In order to configure Cloud Discovery & Visibility (CDV) for AWS, you must have the following:
-
The AWS access key ID and secret access key to access your AWS infrastructure. You can find these on the My Security Credentials page of your account on AWS.Tip: If you forget your secret access key, you can create a new set of access keys and mark the old set as inactive.
-
If your account requires an Amazon Resource Name (ARN) token for multi-factor authentication (MFA) or role assumption, retrieve those values for your AWS environment.Note: When running visibility jobs, CDV reuses configured credentials during AWS authentication to retrieve changes to resources. If your authentication system uses multi-factor authentication (MFA), BlueCat recommends using a service account that can continually authenticate to AWS without user verification.
-
If you have multiple AWS accounts or AWS Role ARNs, you can set up CDV to use multiple accounts. This is especially useful if CDV needs to use different accounts or Role ARNs for different regions.
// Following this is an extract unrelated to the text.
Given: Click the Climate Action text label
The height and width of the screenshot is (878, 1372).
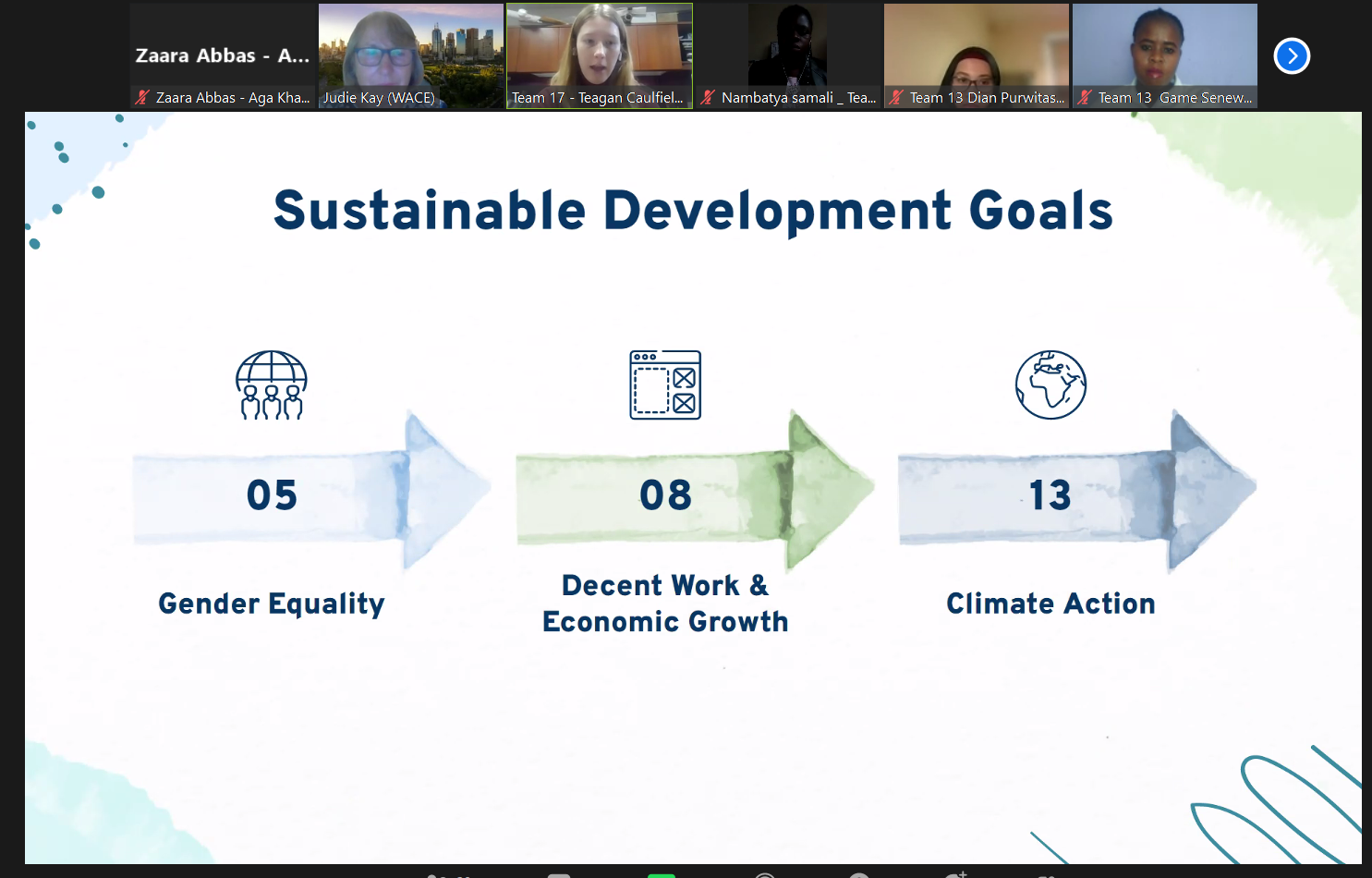Looking at the screenshot, I should point(1050,604).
Tip: You can also automate discovery using the BlueCat Cloud Discovery & Visibility REST API. For more information on doing so, see REST API endpoints.
When configuring CDV's credentials for an AWS environment, there are three general scenarios:
-
Automatically use EC2 instance credentials: If you're running CDV on an AWS EC2 instance, you can tell CDV to automatically acquire authorization credentials from the EC2 instance metadata.
-
Manually configure a single AWS account: You can configure a single set of AWS credentials manually.
-
Manually configure multiple AWS accounts: You can configure multiple AWS credentials, each of which can apply to a different region.